Can you give the data below again with "GUI agent" changed to "screen agent" everywhere and nothing else altered?

=====

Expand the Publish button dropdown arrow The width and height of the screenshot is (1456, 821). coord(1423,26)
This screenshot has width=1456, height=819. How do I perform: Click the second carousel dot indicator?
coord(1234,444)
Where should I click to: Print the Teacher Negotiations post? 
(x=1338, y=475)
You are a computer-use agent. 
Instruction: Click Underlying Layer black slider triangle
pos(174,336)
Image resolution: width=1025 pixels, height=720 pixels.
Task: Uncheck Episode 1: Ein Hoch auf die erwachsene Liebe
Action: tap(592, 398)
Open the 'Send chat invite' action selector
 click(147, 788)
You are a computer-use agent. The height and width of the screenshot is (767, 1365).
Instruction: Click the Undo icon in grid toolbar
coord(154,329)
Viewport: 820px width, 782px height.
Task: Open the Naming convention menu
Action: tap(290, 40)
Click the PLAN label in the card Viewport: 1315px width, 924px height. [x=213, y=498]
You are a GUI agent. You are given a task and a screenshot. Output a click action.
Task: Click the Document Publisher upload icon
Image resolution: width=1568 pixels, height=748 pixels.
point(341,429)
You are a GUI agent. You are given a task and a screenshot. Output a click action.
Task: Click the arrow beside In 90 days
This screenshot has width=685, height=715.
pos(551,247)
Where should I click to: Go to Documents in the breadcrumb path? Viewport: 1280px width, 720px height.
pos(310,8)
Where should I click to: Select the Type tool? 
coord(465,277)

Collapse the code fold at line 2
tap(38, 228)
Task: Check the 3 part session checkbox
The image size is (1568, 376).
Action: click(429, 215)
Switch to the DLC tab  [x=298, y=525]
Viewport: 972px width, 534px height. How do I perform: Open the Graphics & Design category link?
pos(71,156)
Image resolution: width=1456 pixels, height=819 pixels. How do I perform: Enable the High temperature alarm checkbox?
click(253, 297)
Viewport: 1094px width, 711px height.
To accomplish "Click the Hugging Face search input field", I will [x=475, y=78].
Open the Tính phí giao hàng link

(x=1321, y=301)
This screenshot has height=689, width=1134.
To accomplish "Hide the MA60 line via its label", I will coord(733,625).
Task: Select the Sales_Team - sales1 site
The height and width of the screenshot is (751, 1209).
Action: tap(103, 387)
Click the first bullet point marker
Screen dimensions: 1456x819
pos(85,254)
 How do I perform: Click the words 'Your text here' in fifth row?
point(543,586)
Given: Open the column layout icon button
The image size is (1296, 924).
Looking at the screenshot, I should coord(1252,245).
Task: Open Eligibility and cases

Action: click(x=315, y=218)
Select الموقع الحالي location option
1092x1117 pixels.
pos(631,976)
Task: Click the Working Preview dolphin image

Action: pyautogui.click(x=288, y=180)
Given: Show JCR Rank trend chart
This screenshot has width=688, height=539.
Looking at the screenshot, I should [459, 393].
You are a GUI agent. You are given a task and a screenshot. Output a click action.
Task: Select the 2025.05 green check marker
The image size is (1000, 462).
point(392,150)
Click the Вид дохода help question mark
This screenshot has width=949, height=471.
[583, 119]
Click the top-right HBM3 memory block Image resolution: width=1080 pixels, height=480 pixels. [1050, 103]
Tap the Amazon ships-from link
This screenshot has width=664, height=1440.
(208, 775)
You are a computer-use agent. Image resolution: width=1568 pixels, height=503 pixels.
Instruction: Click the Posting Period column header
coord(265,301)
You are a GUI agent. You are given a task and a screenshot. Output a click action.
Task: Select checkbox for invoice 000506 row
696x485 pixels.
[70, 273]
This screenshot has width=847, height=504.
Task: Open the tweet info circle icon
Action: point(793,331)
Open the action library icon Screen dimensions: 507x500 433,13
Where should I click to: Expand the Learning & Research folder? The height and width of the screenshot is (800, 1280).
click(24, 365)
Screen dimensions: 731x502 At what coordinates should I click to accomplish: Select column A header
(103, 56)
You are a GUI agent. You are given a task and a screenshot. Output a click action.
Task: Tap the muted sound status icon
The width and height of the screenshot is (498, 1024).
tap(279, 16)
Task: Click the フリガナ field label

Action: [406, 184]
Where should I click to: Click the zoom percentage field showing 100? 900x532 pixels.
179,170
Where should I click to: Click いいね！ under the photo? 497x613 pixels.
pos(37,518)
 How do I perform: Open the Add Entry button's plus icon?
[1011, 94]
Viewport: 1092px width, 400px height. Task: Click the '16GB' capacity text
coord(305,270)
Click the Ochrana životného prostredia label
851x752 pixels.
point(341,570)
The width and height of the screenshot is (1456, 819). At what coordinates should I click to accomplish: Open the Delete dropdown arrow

=====

PROBLEM SOLUTION:
Expand the Publish button dropdown arrow The width and height of the screenshot is (1456, 821). coord(1423,26)
This screenshot has width=1456, height=819. How do I perform: Click the second carousel dot indicator?
coord(1234,444)
Where should I click to: Print the Teacher Negotiations post? 
(x=1338, y=475)
You are a computer-use agent. 
Instruction: Click Underlying Layer black slider triangle
pos(174,336)
Image resolution: width=1025 pixels, height=720 pixels.
Task: Uncheck Episode 1: Ein Hoch auf die erwachsene Liebe
Action: tap(592, 398)
Open the 'Send chat invite' action selector
 click(147, 788)
You are a computer-use agent. The height and width of the screenshot is (767, 1365).
Instruction: Click the Undo icon in grid toolbar
coord(154,329)
Viewport: 820px width, 782px height.
Task: Open the Naming convention menu
Action: tap(290, 40)
Click the PLAN label in the card Viewport: 1315px width, 924px height. [x=213, y=498]
You are a screen agent. You are given a task and a screenshot. Output a click action.
Task: Click the Document Publisher upload icon
Image resolution: width=1568 pixels, height=748 pixels.
point(341,429)
You are a screen agent. You are given a task and a screenshot. Output a click action.
Task: Click the arrow beside In 90 days
This screenshot has width=685, height=715.
pos(551,247)
Where should I click to: Go to Documents in the breadcrumb path? Viewport: 1280px width, 720px height.
pos(310,8)
Where should I click to: Select the Type tool? 
coord(465,277)

Collapse the code fold at line 2
tap(38, 228)
Task: Check the 3 part session checkbox
The image size is (1568, 376).
Action: click(429, 215)
Switch to the DLC tab  [x=298, y=525]
Viewport: 972px width, 534px height. How do I perform: Open the Graphics & Design category link?
pos(71,156)
Image resolution: width=1456 pixels, height=819 pixels. How do I perform: Enable the High temperature alarm checkbox?
click(253, 297)
Viewport: 1094px width, 711px height.
To accomplish "Click the Hugging Face search input field", I will [x=475, y=78].
Open the Tính phí giao hàng link

(x=1321, y=301)
This screenshot has height=689, width=1134.
To accomplish "Hide the MA60 line via its label", I will coord(733,625).
Task: Select the Sales_Team - sales1 site
The height and width of the screenshot is (751, 1209).
Action: tap(103, 387)
Click the first bullet point marker
Screen dimensions: 1456x819
pos(85,254)
 How do I perform: Click the words 'Your text here' in fifth row?
point(543,586)
Given: Open the column layout icon button
The image size is (1296, 924).
Looking at the screenshot, I should coord(1252,245).
Task: Open Eligibility and cases

Action: click(x=315, y=218)
Select الموقع الحالي location option
1092x1117 pixels.
pos(631,976)
Task: Click the Working Preview dolphin image

Action: pyautogui.click(x=288, y=180)
Given: Show JCR Rank trend chart
This screenshot has width=688, height=539.
Looking at the screenshot, I should [459, 393].
You are a screen agent. You are given a task and a screenshot. Output a click action.
Task: Select the 2025.05 green check marker
The image size is (1000, 462).
point(392,150)
Click the Вид дохода help question mark
This screenshot has width=949, height=471.
[583, 119]
Click the top-right HBM3 memory block Image resolution: width=1080 pixels, height=480 pixels. [1050, 103]
Tap the Amazon ships-from link
This screenshot has width=664, height=1440.
(208, 775)
You are a computer-use agent. Image resolution: width=1568 pixels, height=503 pixels.
Instruction: Click the Posting Period column header
coord(265,301)
You are a screen agent. You are given a task and a screenshot. Output a click action.
Task: Select checkbox for invoice 000506 row
696x485 pixels.
[70, 273]
This screenshot has width=847, height=504.
Task: Open the tweet info circle icon
Action: point(793,331)
Open the action library icon Screen dimensions: 507x500 433,13
Where should I click to: Expand the Learning & Research folder? The height and width of the screenshot is (800, 1280).
click(24, 365)
Screen dimensions: 731x502 At what coordinates should I click to accomplish: Select column A header
(103, 56)
You are a screen agent. You are given a task and a screenshot. Output a click action.
Task: Tap the muted sound status icon
The width and height of the screenshot is (498, 1024).
tap(279, 16)
Task: Click the フリガナ field label

Action: [406, 184]
Where should I click to: Click the zoom percentage field showing 100? 900x532 pixels.
179,170
Where should I click to: Click いいね！ under the photo? 497x613 pixels.
pos(37,518)
 How do I perform: Open the Add Entry button's plus icon?
[1011, 94]
Viewport: 1092px width, 400px height. Task: Click the '16GB' capacity text
coord(305,270)
Click the Ochrana životného prostredia label
851x752 pixels.
point(341,570)
The width and height of the screenshot is (1456, 819). At what coordinates should I click to accomplish: Open the Delete dropdown arrow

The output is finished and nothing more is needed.